A l’époque, et dans l’attente du développement d’une gamme qui ne vint jamais, le carrossier Chapron ne se fit pas prié pour réaliser ses propres interprétations. Ainsi, on put voir le cabriolet Mylord, produit à 8 exemplaires, ou la berline Opéra (lire aussi : SM Opéra). Deux exemplaires destinés à la présidence de la République, des landaulet 4 portes, sortirent des ateliers Chapron pour devenir célèbre auprès de tous les français. Un troisième sera réalisé durant les années 2000 avec l’accord des héritiers Chapron (lire aussi : La 3ème SM présidentielle). Heuliez réalisa quand à lui deux exemplaires d’une SM Targa dénomée Espace (lire aussi : SM Espace).

Citroën SM sur fond blanc

La Citroën SM : une auto de nouveau appréciée

Au total, seuls 12 920 SM furent construits entre 1970 et 1975. C’est peu, mais c’est beaucoup pour une telle voiture dans un tel contexte ! Si leur cote d’amour explose en ce moment, leur cote tout court aussi, ce qui les rendent de moins en moins accessible.
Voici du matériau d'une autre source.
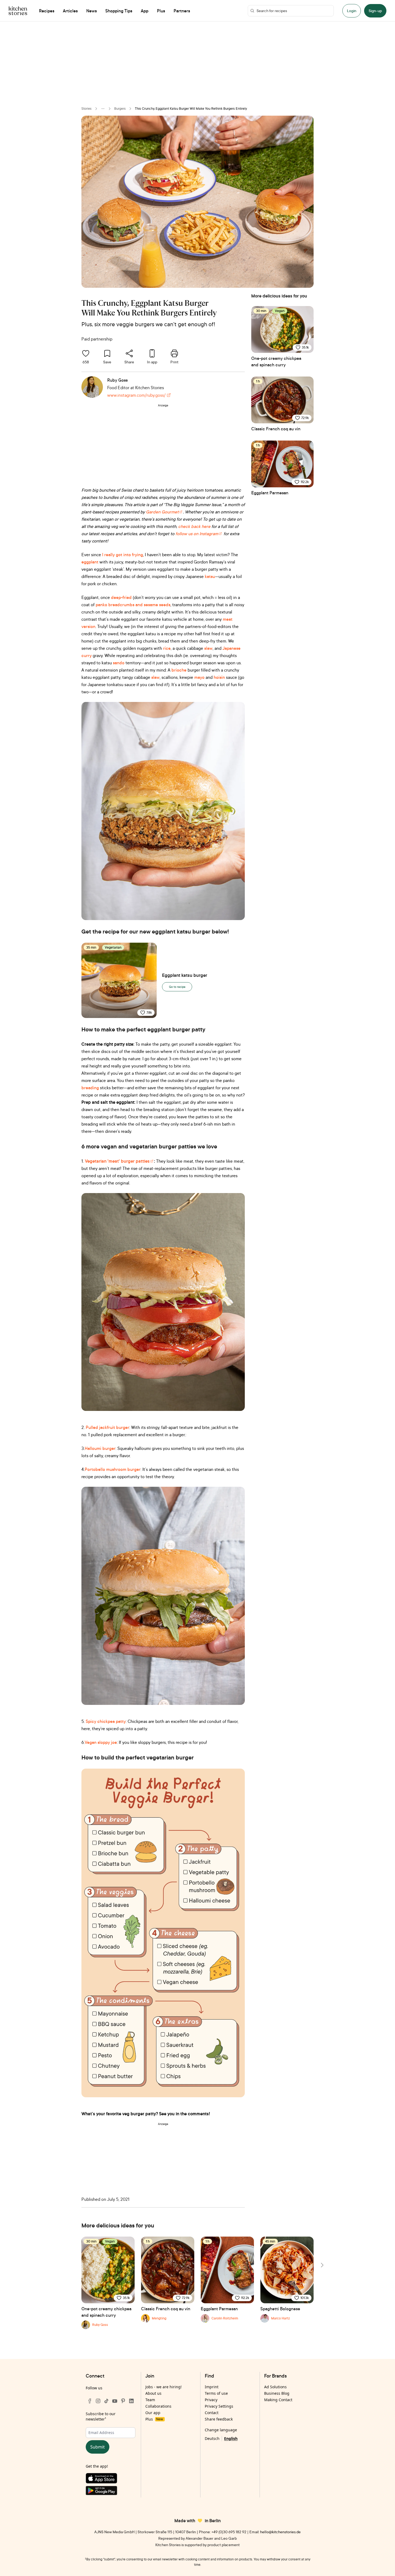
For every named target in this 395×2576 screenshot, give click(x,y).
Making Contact (278, 2399)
Ne parlons même pas des exemplaires fiabilisés, ou transformés en diesel performant par l’ami Régembeau (lire aussi : Les SM de Georges Regembeau), devenus hors de prix, ou plus simplement jamais à vendre. Mais si l’occasion se présente, sautez sur cette auto attachante, performante, étonnante et à nulle autre pareil !

PS : 5 exemplaires de la SM seront livrés à la Gendarmerie en 1972 dans le cadre de ses interventions rapides !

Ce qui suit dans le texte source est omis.